# [DATASET ENTRIES]
★ ★ ★ ★
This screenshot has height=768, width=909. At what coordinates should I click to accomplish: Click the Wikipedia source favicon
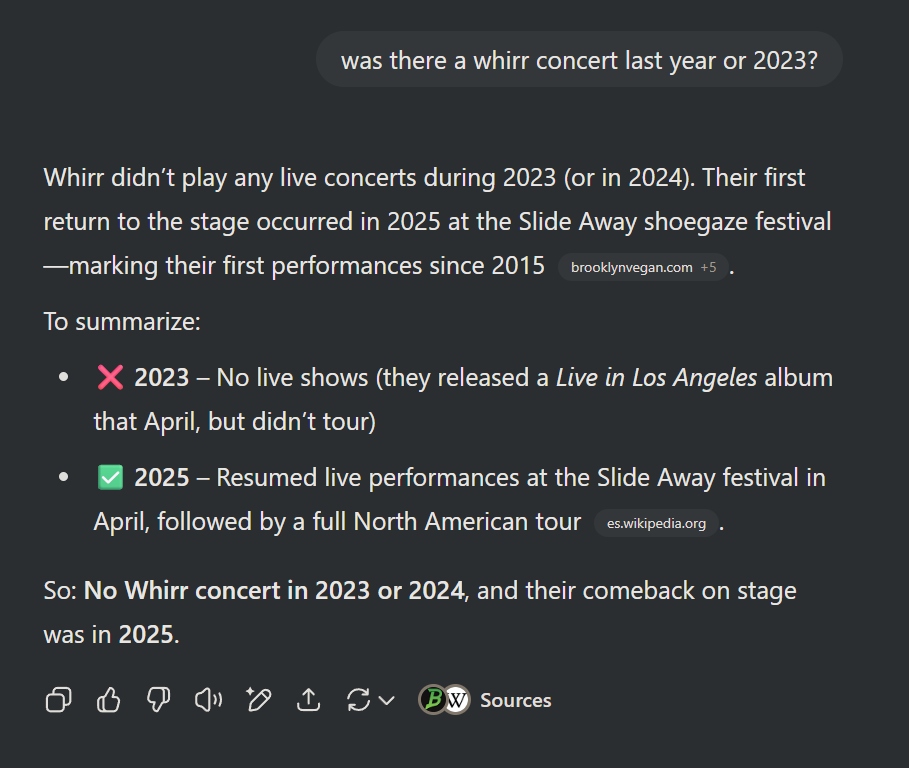click(x=457, y=700)

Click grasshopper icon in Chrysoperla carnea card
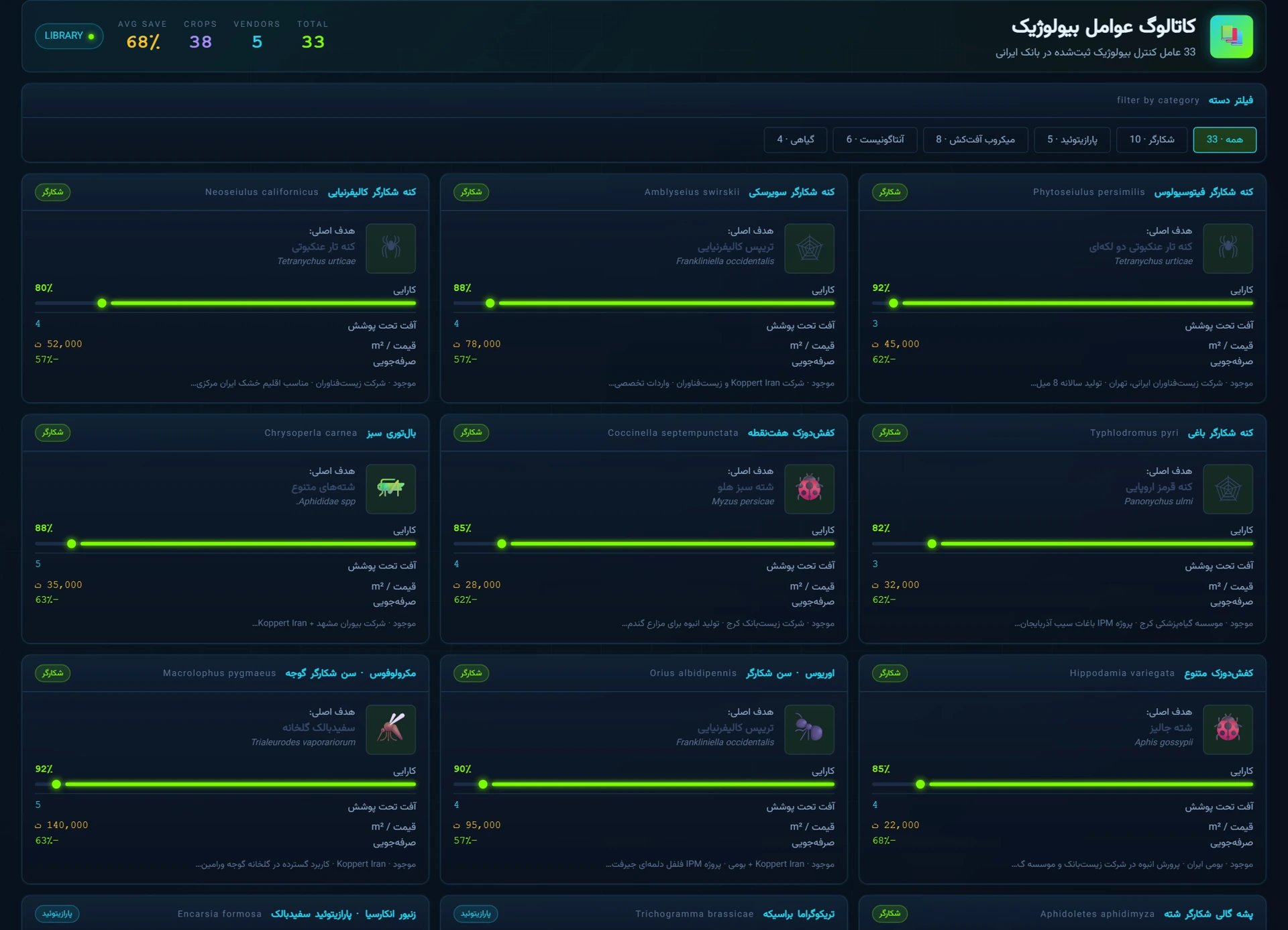390,489
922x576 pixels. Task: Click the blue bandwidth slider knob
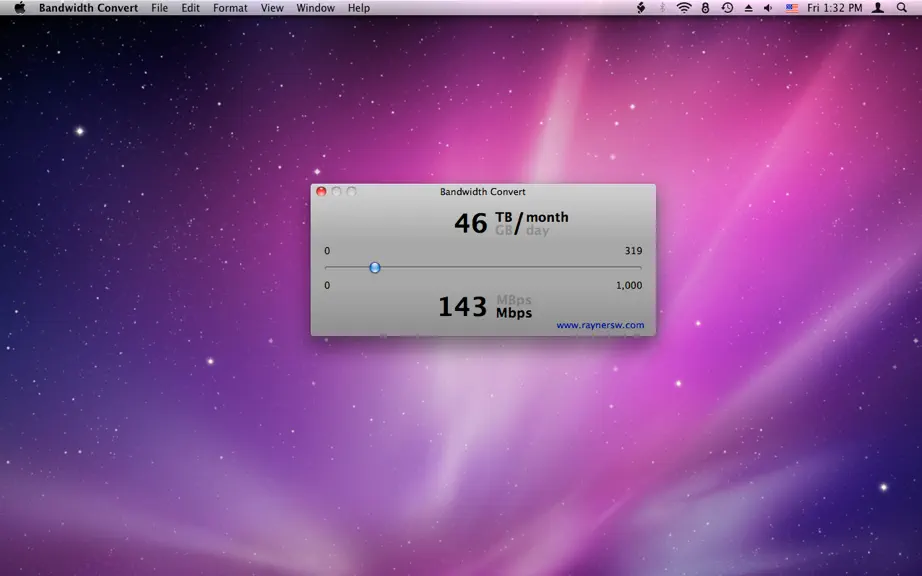(x=375, y=268)
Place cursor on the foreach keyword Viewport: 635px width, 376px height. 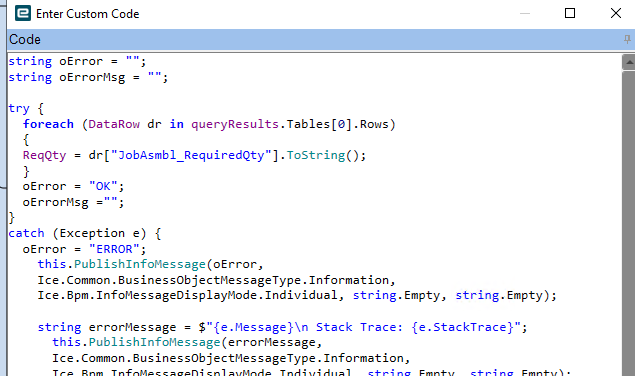(x=48, y=124)
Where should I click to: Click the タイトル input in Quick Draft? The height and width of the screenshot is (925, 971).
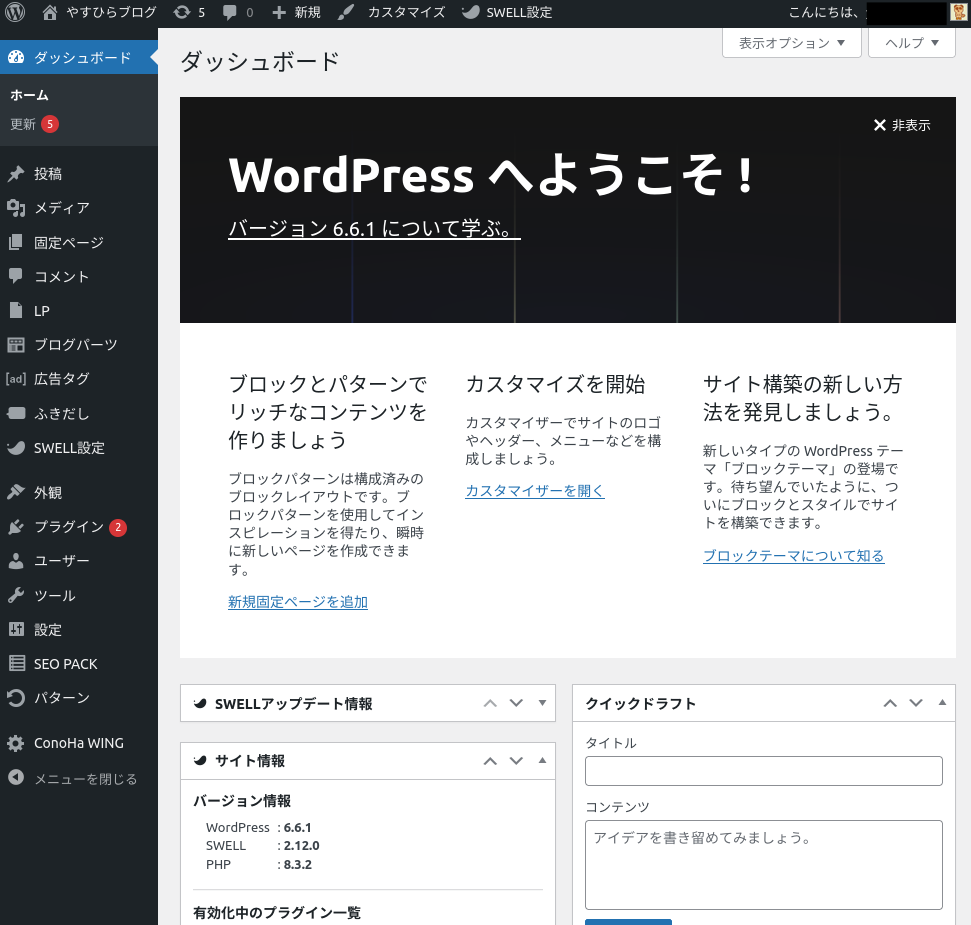(x=763, y=771)
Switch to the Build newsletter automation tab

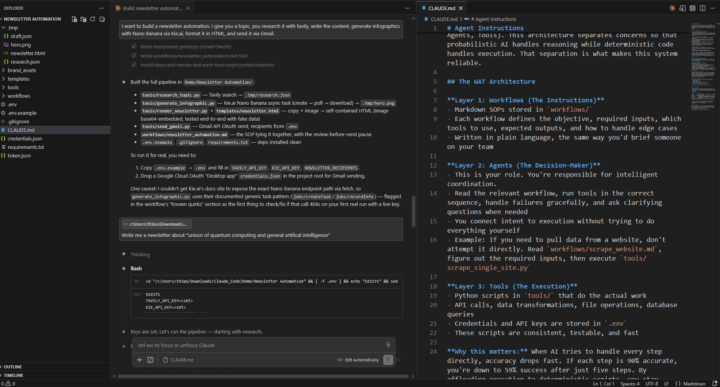pyautogui.click(x=152, y=8)
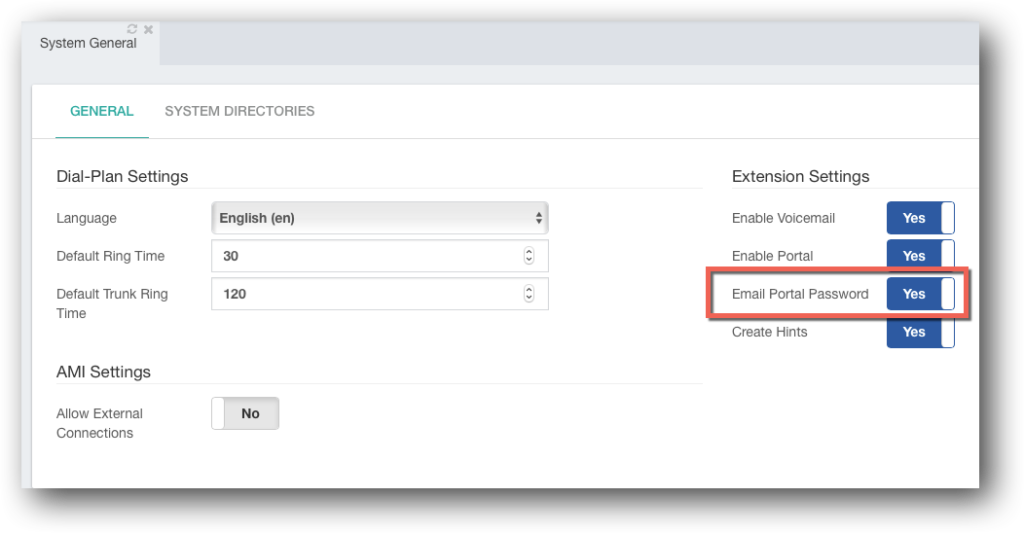This screenshot has width=1024, height=533.
Task: Click the Dial-Plan Settings heading
Action: tap(122, 176)
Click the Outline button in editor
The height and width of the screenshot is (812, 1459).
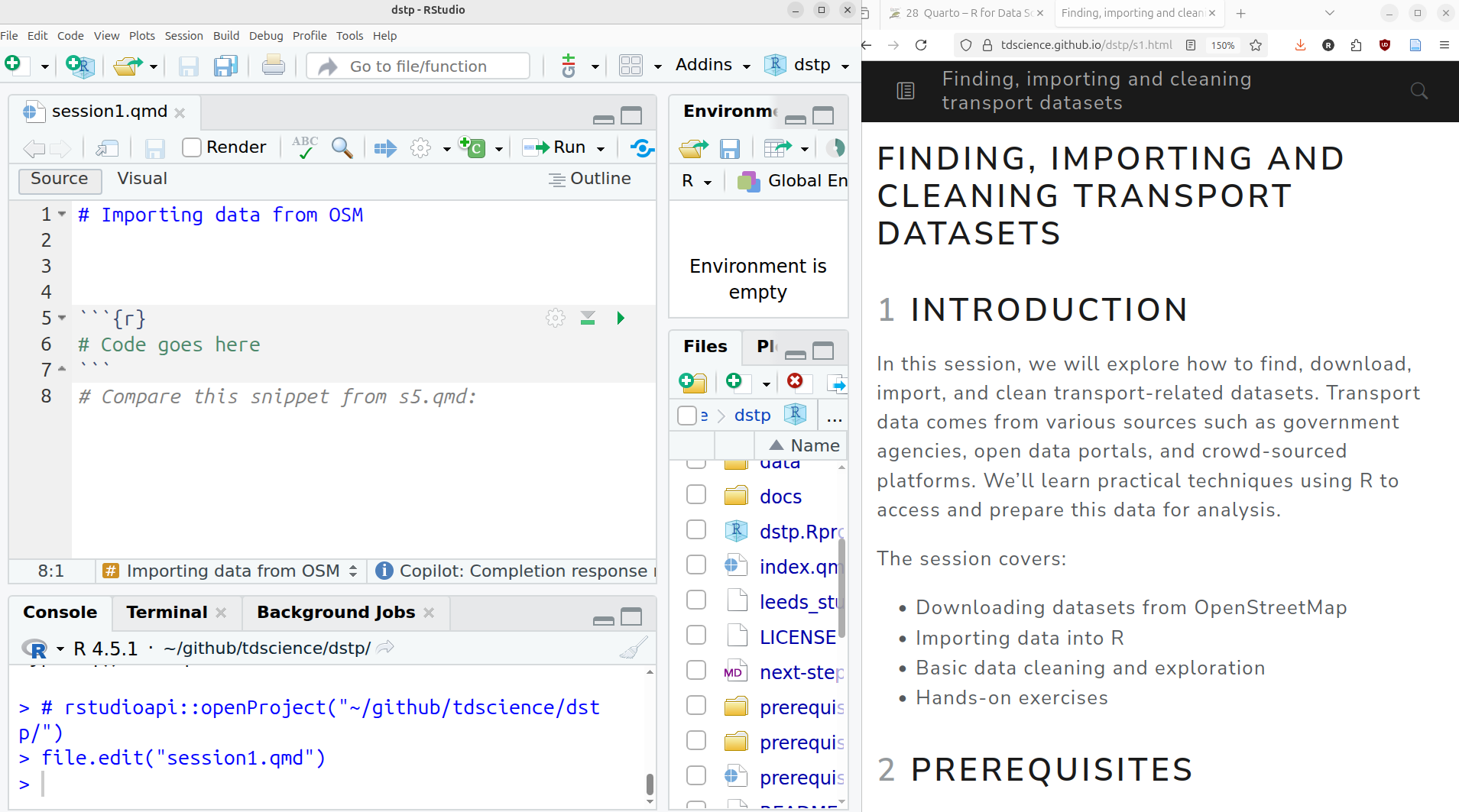point(590,179)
★ ★ ★ ★
# [REQUIREMENT]
Repeat, exactly and with no pictures, each line from the line that holds "Click the Outline button in editor" through the last line of the records above.

# [WORKED SOLUTION]
Click the Outline button in editor
The height and width of the screenshot is (812, 1459).
point(590,179)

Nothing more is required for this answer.